*** PASSAGE TO READ Section Begins ***

For my own part I never met with antiquarian so delightful, either in his writings or his conversation; and the quiet sub-acid humor that was prone to mingle in his disquisitions, gave them, to me, a peculiar and an exquisite flavor. But he seemed, in fact, to undervalue everything that concerned himself. The play of his genius was so easy that he was unconscious of its mighty power, and made light of those sports of intellect that shamed the efforts and labors of other minds.

Our ramble this morning took us again up the Rhymer’s Glen, and by Huntley Bank, and Huntley Wood, and the silver waterfall overhung with weeping birches and mountain ashes, those delicate and beautiful trees which grace the green shaws and burnsides of Scotland. The heather, too, that closely woven robe of Scottish landscape which covers the nakedness of its hills and mountains, tinted the neighborhood with soft and rich colors. As we ascended the glen, the prospects opened upon us; Melrose, with its towers and pinnacles, lay below; beyond were the Eildon hills, the Cowden Knowes, the Tweed, the Galla Water, and all the storied vicinity; the whole landscape varied by gleams of sunshine and driving showers.

Scott, as usual, took the lead, limping along with great activity, and in joyous mood, giving scraps of border rhymes and border stories; two or three times in the course of our walk there were drizzling showers, which I supposed would put an end to our ramble, but my companions trudged on as unconcernedly as if it had been fine weather.

At length, I asked whether we had not better seek some shelter. “True,” said Scott, “I did not recollect that you were not accustomed to our Scottish mists. This is a lachrymose climate, evermore showering. We, however, are children of the mist, and must not mind a little whimpering of the clouds any more than a man must mind the weeping of an hysterical wife. As you are not accustomed to be wet through, as a matter of course, in a morning’s walk, we will bide a bit under the lee of this bank until the shower is over.” Taking his seat under shelter of a thicket, he called to his man George for his tartan, then turning to me, “Come,” said he, “come under my plaidy, as the old song goes;” so, making me nestle down beside him, he wrapped a part of the plaid round me, and took me, as he said, under his wing. While we were thus nestled together, he pointed to a hole in the opposite bank of the glen. That, he said, was the hole of an old gray badger, who was doubtless snugly housed in this bad weather. Sometimes he saw him at the entrance of his hole, like a hermit at the door of his cell, telling his beads, or reading a homily. He had a great respect for the venerable anchorite, and would not suffer him to be disturbed. He was a kind of successor to Thomas the Rhymer, and perhaps might be Thomas himself returned from fairy land, but still under fairy spell.

*** PASSAGE TO READ Section Ends ***

- **YOUR GOAL**
In the passage about the walk up the Rhymer's Glen, what lived in the hole Scott pointed to on the opposite bank? The listing below isn't needed for anything here.

*** GIVEN MATERIAL Section Begins ***

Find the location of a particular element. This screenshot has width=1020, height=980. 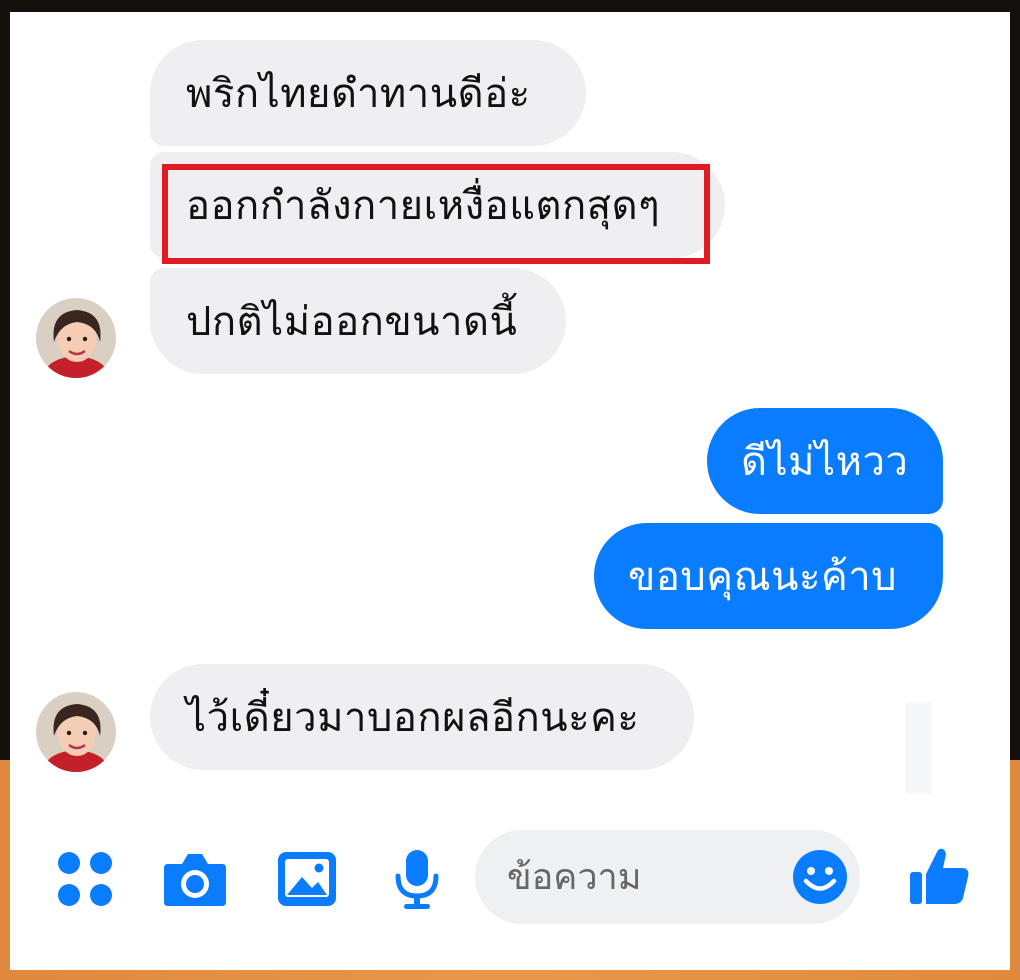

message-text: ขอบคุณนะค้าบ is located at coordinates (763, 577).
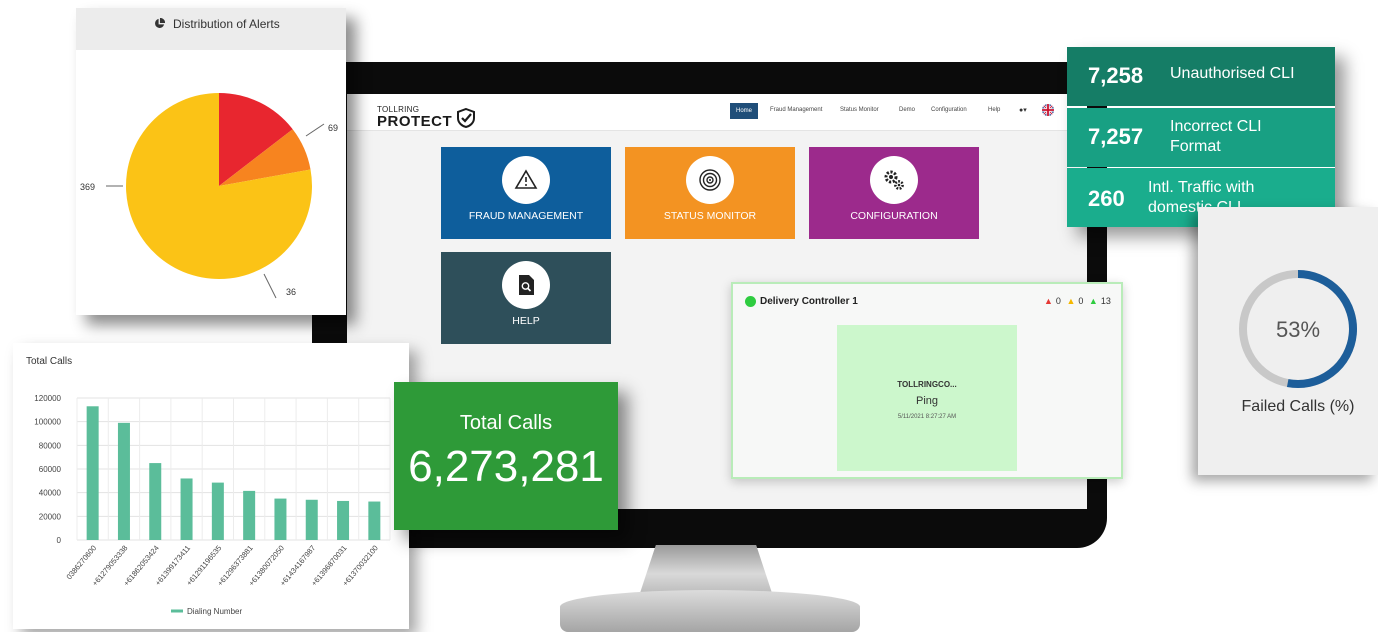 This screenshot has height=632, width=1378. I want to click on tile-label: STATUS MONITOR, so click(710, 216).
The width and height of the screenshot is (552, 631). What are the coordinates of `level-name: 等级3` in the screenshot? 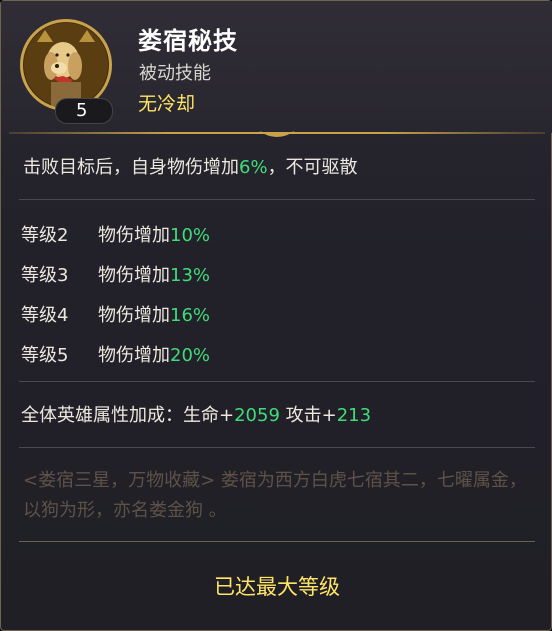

*** GIVEN MATERIAL Section Ends ***

- **OUTPUT FOR THIS EXERCISE**
An old gray badger.